For a lot of audio type stuff current is only used as a "bridge" during analysis to get to the voltages you want.   Ultimately we are interested in voltages.

If you example was different where the input resistor  was 100k and the output load was 100k  the two dividers interact.  If you try to do calculations ignoring the loading effects you will get very wrong answers.

There is a way to handle this using simple dividers but you need one extra tool to get the right answer.   It's called Thevenin's theorem.   (You don't really need to use Thevenin here if you break it down the right way.)

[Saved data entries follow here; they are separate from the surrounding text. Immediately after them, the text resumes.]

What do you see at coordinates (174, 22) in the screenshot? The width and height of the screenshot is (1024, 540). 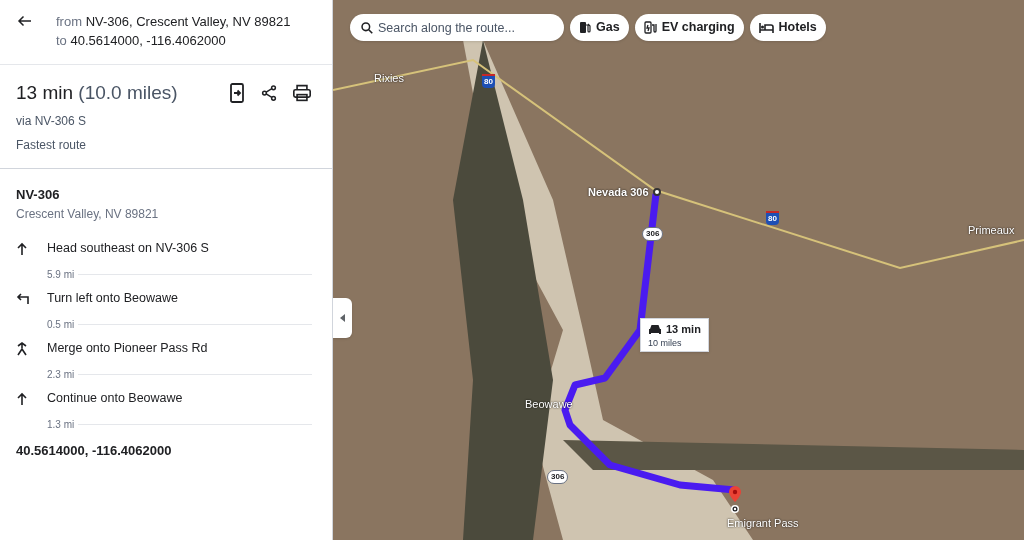 I see `origin-text: from NV-306, Crescent Valley, NV 89821` at bounding box center [174, 22].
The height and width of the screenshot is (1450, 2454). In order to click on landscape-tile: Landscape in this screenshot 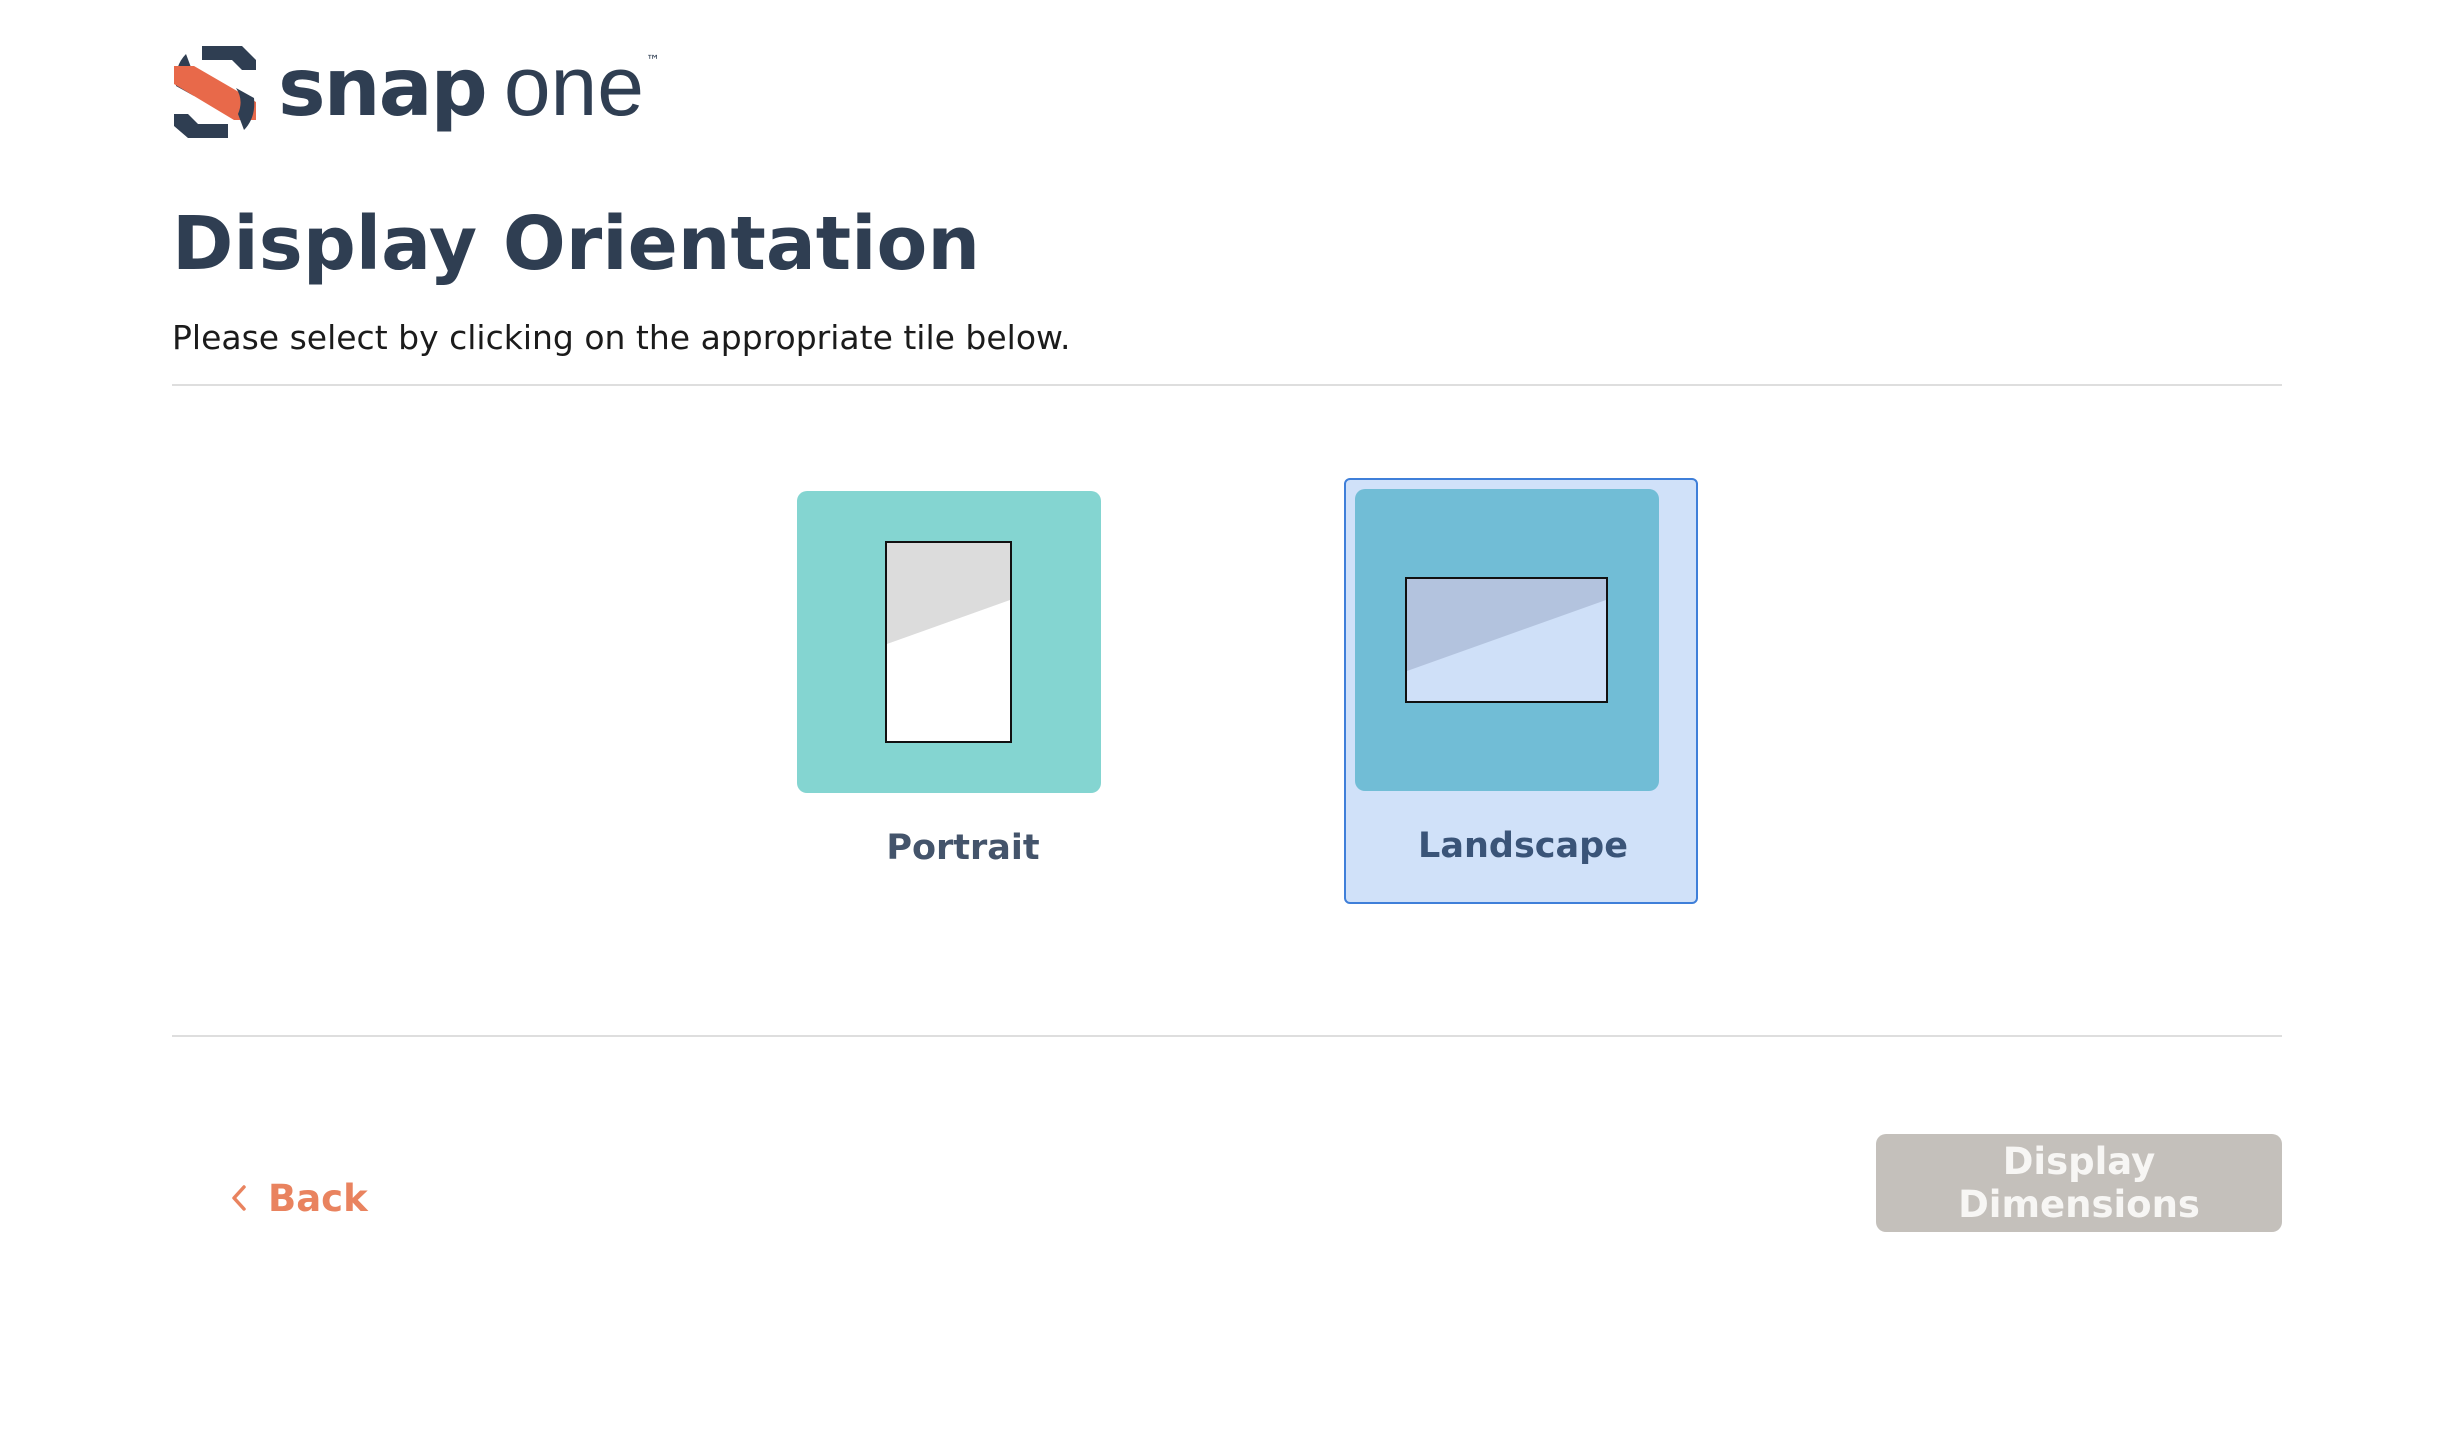, I will do `click(1521, 691)`.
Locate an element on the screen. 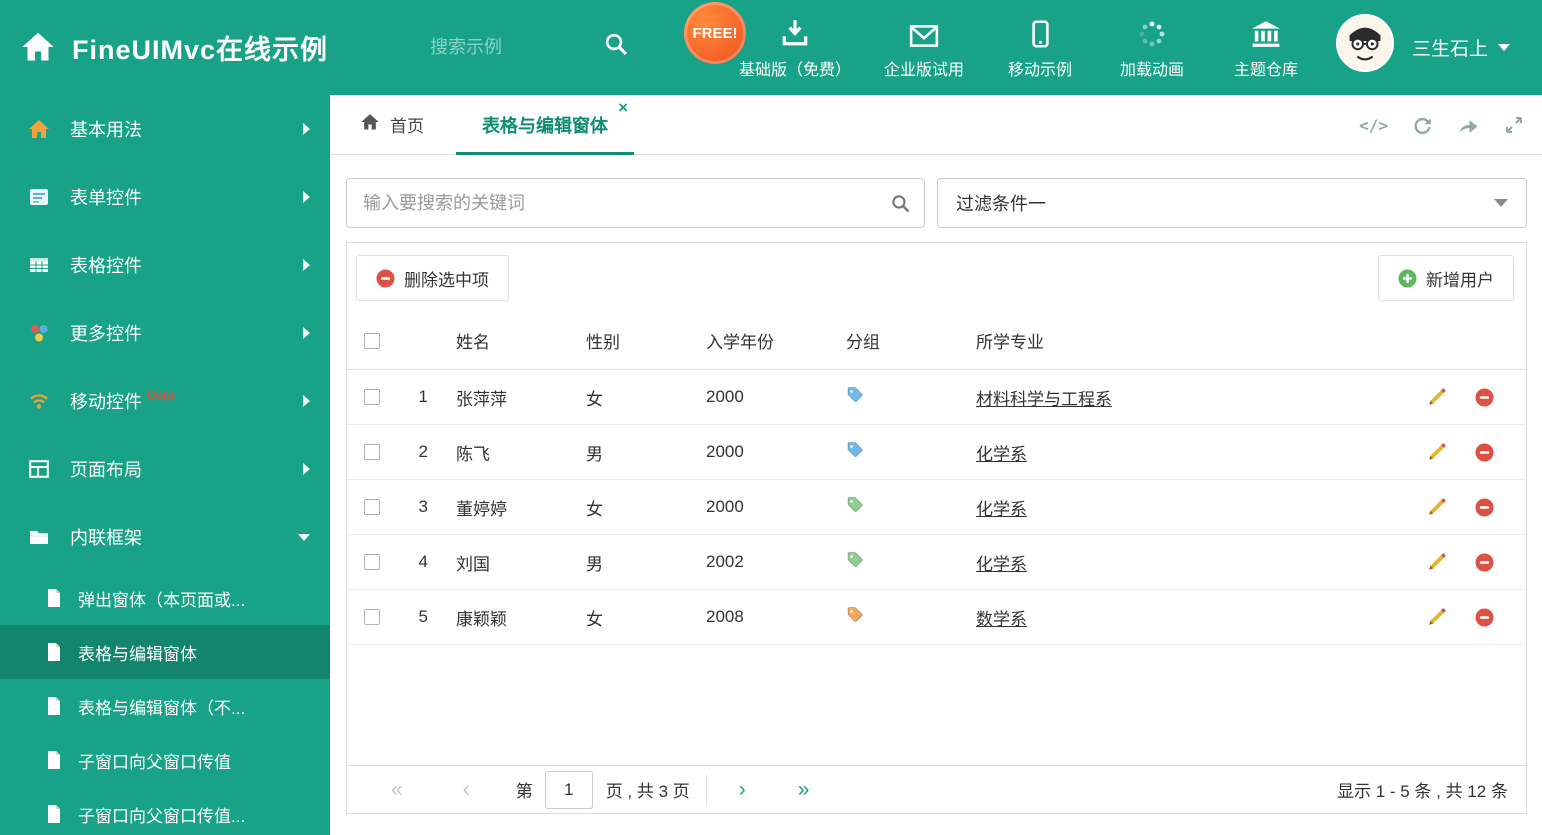 This screenshot has width=1542, height=835. sidebar-item-label: 移动控件 is located at coordinates (106, 402).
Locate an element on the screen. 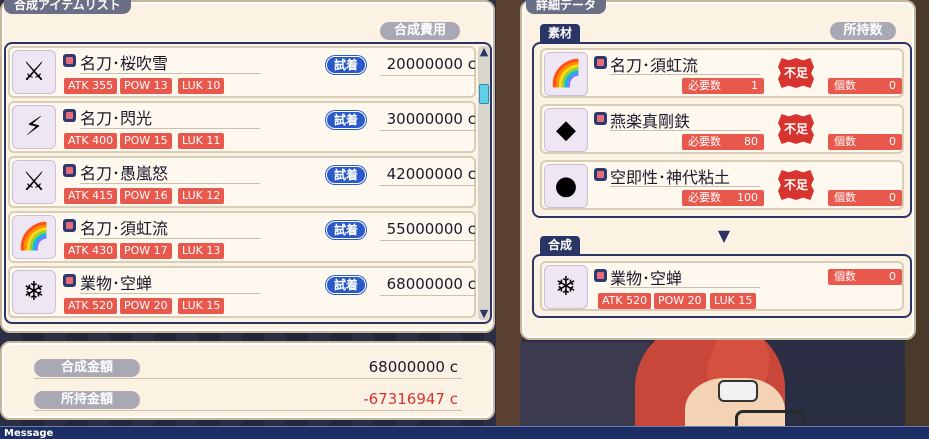  scroll-thumb is located at coordinates (484, 94).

https://en.wikipedia.org/wiki/Th%C3%A9venin's_theorem

The general idea of breaking down a complicated circuit into simpler sections which can be analysed using simple ideas is called network reduction.    Typically your tool kit would include,
- parallel resistor formulas
- delta to Y and Y to delta formulas
- voltage dividers
- Thevenin's theorem
- Ohms law

QuoteI find most of the metaphors whether it's hydrodynamic or whatever to be mostly meaningless.  It just really doesn't matter which electrons are going where or why.  It's a voltage divider.  Learn to see it as such, and it'll tell you about all you need to know.
Analogies are only good if you already understand one topic and you are tying to understand another.   Electrical engineers don't need to use water analogies they already understand electricity in their terms.     In fact there's more of a tendency to represent other fields in terms of electrical analogies because the analysis methods are very well known.

EDIT:
Another tool is superpositon theorem.
Send:     . .- .-. - .... / - --- / --. --- .-. -
According to the water analogy of electricity, transistor leakage is caused by holes.